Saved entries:
※

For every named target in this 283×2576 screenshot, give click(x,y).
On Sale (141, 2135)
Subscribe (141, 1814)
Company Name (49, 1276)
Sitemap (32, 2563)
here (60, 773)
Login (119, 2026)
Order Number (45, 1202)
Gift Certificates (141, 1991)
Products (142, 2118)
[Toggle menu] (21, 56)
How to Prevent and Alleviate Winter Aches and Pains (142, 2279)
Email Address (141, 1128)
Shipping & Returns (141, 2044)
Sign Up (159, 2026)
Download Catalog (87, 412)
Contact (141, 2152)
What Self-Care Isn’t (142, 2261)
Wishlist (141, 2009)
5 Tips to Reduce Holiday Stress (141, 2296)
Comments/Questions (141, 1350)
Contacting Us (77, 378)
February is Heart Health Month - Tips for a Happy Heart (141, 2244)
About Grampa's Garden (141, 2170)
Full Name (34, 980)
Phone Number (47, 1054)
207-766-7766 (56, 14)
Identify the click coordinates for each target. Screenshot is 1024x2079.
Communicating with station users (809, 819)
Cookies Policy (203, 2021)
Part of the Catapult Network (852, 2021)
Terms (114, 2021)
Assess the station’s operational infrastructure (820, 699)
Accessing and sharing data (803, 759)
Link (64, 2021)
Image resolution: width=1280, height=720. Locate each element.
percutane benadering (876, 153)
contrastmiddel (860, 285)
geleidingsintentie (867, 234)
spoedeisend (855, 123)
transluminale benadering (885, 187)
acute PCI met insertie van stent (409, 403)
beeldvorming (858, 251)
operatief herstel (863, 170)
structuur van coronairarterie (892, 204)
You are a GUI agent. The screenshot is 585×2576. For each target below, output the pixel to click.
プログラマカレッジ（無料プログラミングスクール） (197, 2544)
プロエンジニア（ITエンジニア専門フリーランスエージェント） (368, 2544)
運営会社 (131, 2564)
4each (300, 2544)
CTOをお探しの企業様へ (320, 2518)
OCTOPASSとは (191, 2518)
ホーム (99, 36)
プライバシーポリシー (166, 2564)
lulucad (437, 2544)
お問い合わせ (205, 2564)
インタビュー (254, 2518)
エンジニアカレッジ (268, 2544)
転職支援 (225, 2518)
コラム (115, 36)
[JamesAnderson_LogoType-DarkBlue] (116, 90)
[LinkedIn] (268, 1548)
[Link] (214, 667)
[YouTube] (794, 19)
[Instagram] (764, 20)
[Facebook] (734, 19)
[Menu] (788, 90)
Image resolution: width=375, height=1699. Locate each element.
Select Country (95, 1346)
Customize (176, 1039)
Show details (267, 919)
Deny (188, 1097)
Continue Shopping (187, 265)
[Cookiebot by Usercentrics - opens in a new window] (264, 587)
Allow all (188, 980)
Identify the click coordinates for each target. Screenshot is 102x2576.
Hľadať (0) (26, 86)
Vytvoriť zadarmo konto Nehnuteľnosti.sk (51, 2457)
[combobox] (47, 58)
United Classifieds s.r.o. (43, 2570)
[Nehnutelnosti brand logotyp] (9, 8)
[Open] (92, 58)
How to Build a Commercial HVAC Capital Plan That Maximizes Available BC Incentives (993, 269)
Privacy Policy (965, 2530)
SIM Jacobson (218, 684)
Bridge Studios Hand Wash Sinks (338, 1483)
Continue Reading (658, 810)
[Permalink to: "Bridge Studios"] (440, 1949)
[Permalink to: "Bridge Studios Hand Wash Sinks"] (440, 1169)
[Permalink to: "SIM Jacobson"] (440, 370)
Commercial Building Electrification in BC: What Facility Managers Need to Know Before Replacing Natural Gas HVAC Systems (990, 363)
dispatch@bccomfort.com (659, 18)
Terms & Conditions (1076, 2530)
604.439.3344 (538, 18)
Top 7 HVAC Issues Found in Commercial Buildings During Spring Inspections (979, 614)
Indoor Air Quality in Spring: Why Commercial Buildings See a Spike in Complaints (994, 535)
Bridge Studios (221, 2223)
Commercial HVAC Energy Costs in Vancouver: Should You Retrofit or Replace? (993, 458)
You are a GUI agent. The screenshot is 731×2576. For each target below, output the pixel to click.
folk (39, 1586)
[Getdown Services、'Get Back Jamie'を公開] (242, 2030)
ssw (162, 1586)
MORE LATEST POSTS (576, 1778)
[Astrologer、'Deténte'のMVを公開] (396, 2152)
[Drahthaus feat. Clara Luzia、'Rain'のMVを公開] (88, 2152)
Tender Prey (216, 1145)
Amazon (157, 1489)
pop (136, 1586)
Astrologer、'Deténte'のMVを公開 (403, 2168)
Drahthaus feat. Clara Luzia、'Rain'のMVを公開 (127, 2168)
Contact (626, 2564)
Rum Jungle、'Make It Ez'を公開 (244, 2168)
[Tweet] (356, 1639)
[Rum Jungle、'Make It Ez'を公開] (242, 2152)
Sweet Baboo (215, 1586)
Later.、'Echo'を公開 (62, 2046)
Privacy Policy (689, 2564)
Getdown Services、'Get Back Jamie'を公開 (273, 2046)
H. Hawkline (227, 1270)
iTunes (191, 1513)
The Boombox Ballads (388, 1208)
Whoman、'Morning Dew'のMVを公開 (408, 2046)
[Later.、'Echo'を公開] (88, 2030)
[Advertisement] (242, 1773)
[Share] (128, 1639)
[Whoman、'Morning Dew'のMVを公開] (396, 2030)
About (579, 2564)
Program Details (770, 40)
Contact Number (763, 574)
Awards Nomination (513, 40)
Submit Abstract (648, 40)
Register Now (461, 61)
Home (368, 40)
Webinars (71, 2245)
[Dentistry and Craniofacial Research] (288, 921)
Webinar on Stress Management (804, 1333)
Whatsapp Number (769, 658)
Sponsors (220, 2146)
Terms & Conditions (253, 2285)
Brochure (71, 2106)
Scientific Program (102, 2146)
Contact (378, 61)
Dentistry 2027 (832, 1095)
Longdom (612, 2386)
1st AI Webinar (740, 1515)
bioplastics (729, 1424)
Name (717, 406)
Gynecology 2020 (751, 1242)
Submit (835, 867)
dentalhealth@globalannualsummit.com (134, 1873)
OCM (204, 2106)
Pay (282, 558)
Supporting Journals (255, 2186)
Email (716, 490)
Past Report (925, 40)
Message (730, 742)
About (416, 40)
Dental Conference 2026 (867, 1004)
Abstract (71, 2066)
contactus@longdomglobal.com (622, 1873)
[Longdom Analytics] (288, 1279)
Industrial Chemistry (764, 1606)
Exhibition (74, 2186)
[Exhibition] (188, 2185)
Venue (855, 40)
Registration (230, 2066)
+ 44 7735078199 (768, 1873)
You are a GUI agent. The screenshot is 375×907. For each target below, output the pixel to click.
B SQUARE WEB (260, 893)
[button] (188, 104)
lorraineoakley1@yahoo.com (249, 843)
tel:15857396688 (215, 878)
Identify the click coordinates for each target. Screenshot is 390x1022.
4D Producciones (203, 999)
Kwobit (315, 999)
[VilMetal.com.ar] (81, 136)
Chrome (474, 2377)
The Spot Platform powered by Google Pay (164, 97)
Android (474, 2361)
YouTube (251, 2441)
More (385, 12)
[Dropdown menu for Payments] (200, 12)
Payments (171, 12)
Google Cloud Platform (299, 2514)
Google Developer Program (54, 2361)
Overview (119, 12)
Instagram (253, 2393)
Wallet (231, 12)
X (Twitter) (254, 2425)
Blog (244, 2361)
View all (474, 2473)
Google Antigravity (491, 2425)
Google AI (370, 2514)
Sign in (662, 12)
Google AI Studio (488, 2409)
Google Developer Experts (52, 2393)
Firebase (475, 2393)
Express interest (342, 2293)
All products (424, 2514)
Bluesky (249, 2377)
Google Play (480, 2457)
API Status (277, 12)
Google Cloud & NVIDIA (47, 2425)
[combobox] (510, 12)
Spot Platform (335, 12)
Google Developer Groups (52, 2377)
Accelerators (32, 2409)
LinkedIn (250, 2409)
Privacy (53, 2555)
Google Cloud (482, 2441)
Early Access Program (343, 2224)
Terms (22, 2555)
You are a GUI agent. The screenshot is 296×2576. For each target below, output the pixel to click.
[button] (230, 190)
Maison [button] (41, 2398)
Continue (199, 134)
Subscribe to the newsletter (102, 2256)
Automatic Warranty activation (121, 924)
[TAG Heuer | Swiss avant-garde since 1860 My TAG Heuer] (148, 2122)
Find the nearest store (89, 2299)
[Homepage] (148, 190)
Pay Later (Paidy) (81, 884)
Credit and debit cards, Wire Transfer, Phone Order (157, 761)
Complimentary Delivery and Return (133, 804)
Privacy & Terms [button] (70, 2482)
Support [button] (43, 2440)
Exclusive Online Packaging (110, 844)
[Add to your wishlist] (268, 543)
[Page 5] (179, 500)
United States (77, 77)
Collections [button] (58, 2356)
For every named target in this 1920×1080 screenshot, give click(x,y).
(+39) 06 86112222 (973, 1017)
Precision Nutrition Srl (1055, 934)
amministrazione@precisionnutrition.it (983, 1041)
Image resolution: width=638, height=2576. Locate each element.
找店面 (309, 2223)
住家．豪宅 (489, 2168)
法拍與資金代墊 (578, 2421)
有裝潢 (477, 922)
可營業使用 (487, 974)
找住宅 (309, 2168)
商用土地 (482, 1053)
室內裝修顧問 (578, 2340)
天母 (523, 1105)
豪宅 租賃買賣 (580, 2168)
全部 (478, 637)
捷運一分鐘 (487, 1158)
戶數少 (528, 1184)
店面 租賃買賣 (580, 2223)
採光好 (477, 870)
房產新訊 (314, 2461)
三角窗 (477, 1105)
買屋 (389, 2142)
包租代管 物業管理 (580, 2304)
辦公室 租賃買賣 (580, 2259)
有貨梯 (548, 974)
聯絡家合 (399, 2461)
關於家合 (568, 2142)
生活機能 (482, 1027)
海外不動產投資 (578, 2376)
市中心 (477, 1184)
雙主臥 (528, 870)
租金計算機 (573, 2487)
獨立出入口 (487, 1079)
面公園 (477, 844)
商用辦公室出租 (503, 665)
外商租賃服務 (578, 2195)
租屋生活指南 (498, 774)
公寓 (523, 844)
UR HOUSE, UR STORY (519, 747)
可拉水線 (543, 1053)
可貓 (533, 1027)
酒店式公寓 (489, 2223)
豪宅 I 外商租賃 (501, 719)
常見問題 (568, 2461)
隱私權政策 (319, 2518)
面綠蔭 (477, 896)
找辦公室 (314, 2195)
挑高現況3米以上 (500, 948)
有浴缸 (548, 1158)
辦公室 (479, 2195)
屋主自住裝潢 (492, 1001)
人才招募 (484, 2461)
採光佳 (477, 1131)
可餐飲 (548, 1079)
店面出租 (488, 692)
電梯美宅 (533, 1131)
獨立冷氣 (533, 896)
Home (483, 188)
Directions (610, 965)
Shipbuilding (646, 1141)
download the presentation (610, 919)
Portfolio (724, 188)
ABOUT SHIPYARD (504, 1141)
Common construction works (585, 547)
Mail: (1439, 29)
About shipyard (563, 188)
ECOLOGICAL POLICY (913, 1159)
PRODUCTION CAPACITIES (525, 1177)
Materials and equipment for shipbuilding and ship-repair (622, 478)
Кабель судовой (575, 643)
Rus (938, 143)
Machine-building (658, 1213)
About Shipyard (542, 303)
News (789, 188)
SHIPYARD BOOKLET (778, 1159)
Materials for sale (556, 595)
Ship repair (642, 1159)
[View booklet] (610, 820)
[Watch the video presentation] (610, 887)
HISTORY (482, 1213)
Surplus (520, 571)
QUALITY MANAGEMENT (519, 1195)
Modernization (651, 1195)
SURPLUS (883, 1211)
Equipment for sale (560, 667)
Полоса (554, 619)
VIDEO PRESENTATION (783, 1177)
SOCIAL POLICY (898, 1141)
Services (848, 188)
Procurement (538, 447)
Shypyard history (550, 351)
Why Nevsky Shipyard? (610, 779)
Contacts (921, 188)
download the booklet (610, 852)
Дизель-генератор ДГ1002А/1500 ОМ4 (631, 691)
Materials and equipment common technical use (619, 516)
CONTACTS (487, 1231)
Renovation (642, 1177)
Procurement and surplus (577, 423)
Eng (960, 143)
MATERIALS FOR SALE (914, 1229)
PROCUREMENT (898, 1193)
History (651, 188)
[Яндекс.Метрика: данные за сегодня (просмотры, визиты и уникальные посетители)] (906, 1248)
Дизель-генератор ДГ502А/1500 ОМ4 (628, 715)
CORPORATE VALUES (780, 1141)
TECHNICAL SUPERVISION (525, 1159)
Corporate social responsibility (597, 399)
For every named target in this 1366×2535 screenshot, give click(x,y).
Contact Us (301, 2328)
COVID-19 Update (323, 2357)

※

EXERCISE PROMPT:
Your reply must contain exactly the lines from the first line of the data through the line holding "Download Catalog (87, 412)", and nothing more.

SOLUTION:
For every named target in this 283×2576 screenshot, give click(x,y).
On Sale (141, 2135)
Subscribe (141, 1814)
Company Name (49, 1276)
Sitemap (32, 2563)
here (60, 773)
Login (119, 2026)
Order Number (45, 1202)
Gift Certificates (141, 1991)
Products (142, 2118)
[Toggle menu] (21, 56)
How to Prevent and Alleviate Winter Aches and Pains (142, 2279)
Email Address (141, 1128)
Shipping & Returns (141, 2044)
Sign Up (159, 2026)
Download Catalog (87, 412)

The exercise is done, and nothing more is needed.